## Directions
Please tally the lines below that contain the word "profile" and reply with the total alone.

Segment Open

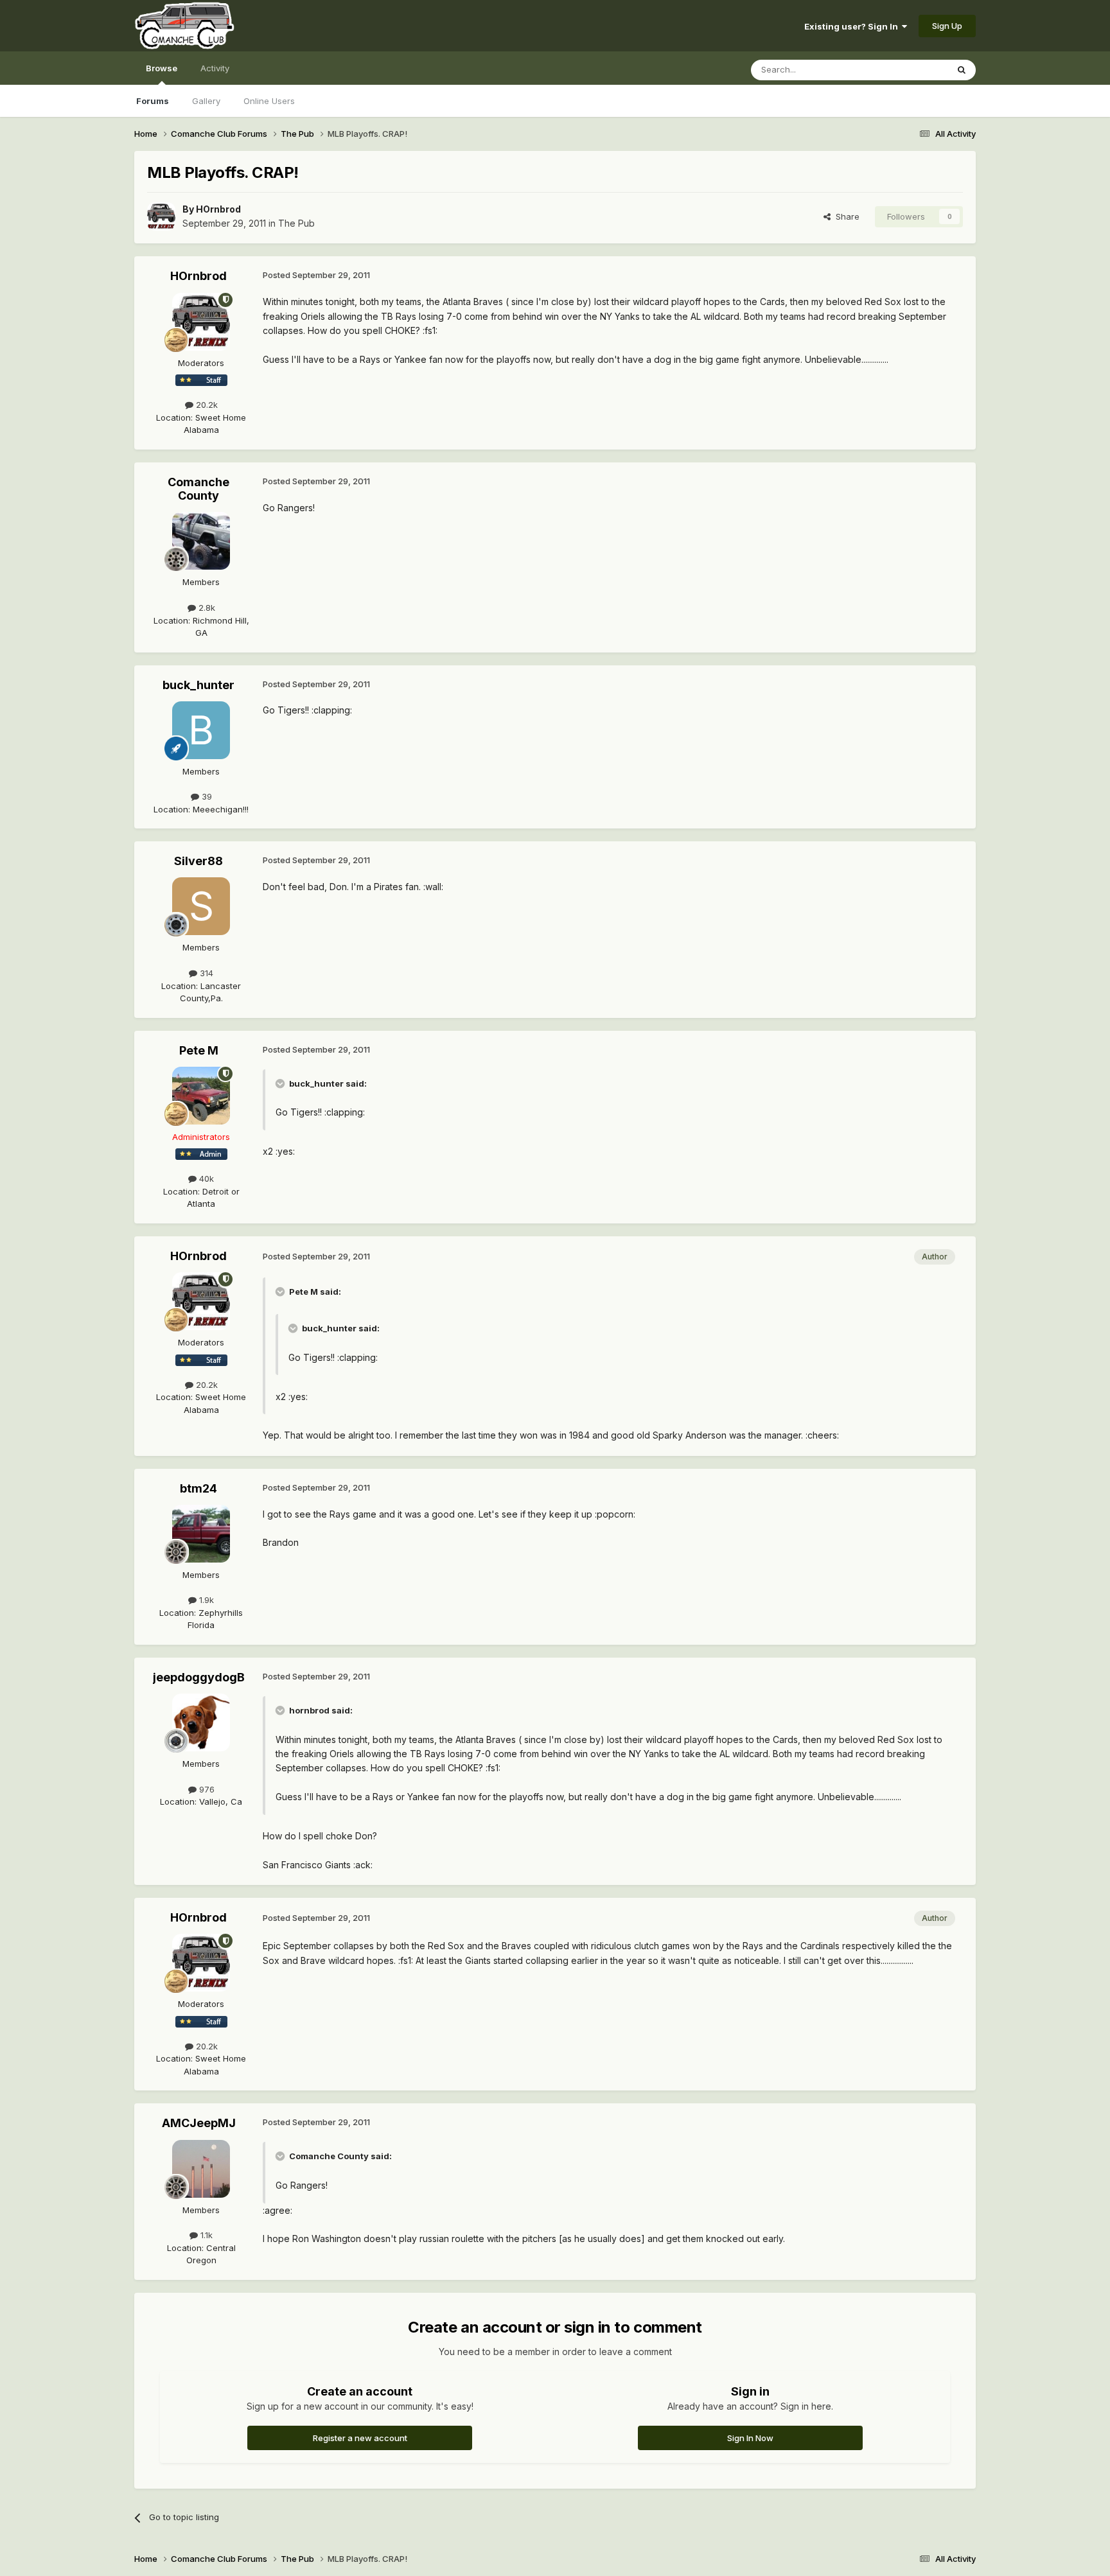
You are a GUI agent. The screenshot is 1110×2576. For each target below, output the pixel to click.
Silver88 (198, 861)
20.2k (205, 404)
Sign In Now (750, 2438)
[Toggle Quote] (281, 1083)
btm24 (198, 1488)
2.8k (205, 607)
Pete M (198, 1050)
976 (206, 1789)
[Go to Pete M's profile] (201, 1096)
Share (845, 216)
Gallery (206, 101)
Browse (161, 68)
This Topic (910, 69)
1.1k (205, 2235)
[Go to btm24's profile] (201, 1534)
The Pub (296, 223)
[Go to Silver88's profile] (201, 906)
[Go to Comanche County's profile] (201, 541)
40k (205, 1178)
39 (205, 796)
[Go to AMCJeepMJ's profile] (201, 2169)
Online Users (269, 101)
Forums (152, 101)
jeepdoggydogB (199, 1677)
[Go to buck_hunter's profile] (201, 730)
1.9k (205, 1600)
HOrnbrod (218, 209)
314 (205, 973)
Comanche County (198, 489)
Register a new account (360, 2438)
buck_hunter (198, 685)
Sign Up (947, 26)
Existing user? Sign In (853, 26)
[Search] (961, 70)
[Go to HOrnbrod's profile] (161, 216)
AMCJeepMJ (199, 2123)
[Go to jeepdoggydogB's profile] (201, 1722)
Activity (214, 68)
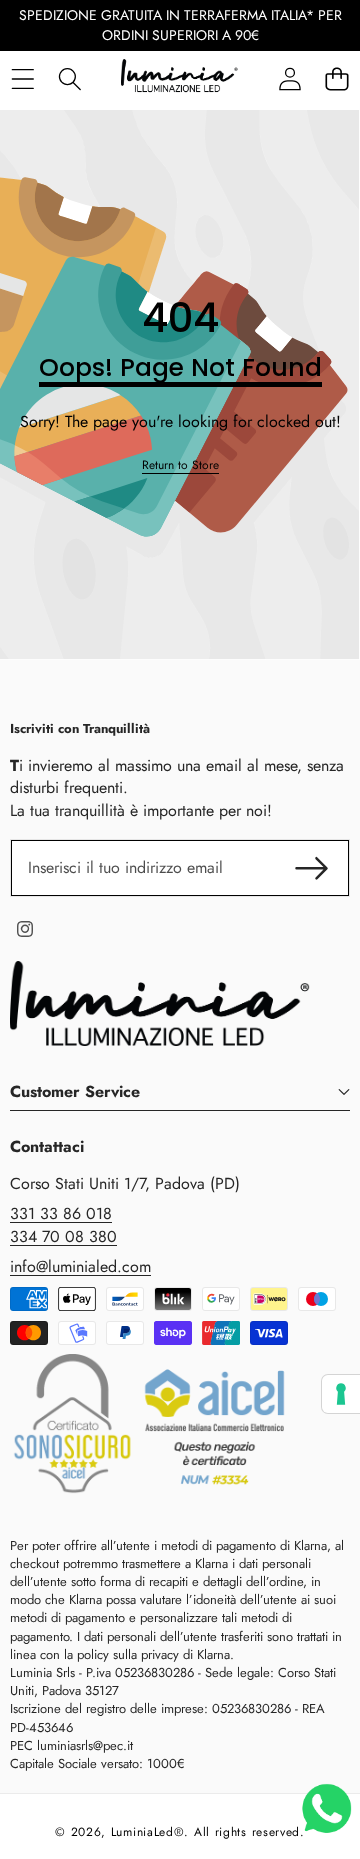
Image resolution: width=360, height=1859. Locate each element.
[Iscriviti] (312, 868)
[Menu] (22, 79)
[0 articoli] (336, 79)
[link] (180, 465)
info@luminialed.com (80, 1266)
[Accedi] (289, 79)
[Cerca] (69, 79)
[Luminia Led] (179, 79)
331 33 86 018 (61, 1213)
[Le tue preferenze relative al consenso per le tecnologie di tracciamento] (341, 1394)
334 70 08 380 (63, 1236)
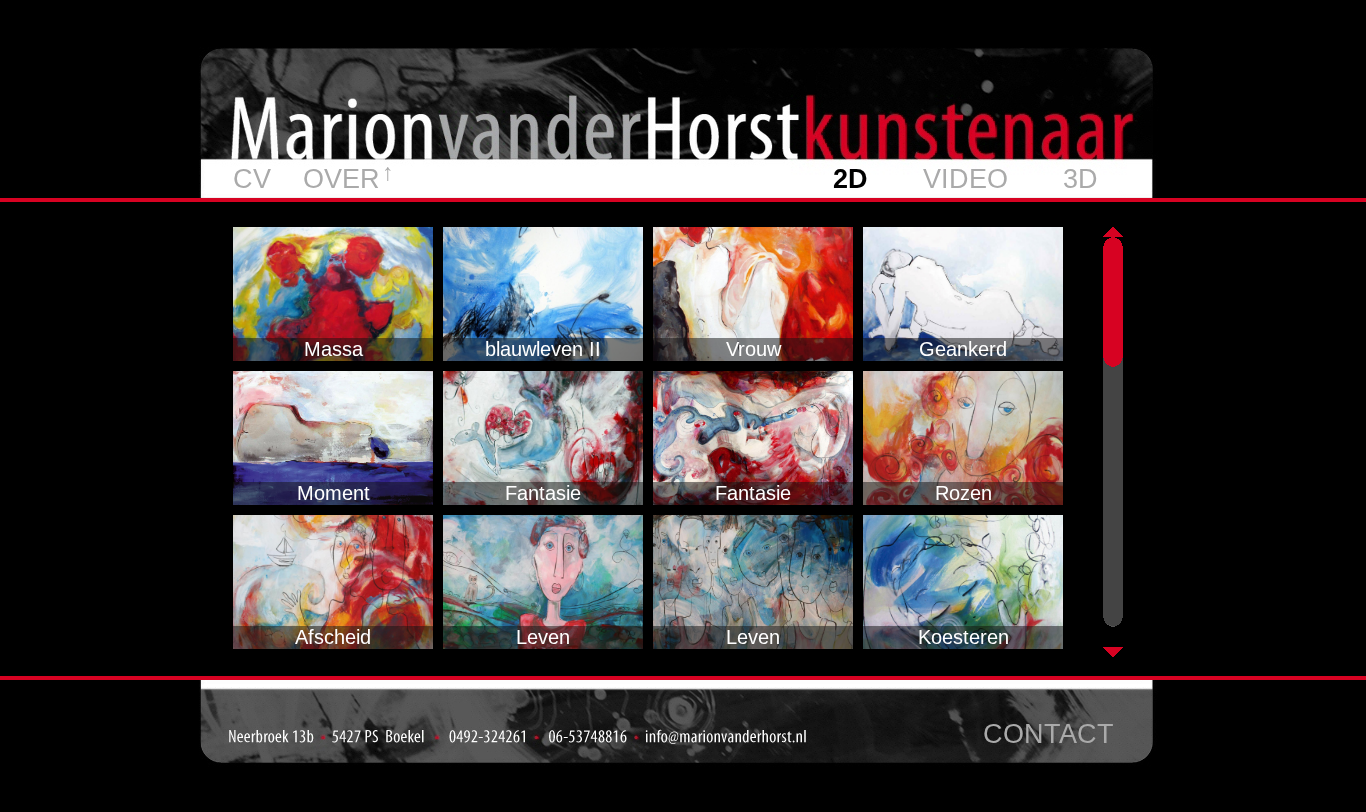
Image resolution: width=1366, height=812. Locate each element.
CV (252, 179)
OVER (341, 179)
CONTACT (1048, 734)
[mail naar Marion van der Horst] (729, 738)
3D (1080, 179)
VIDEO (965, 179)
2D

Segment Closed

## Answer for this exercise
8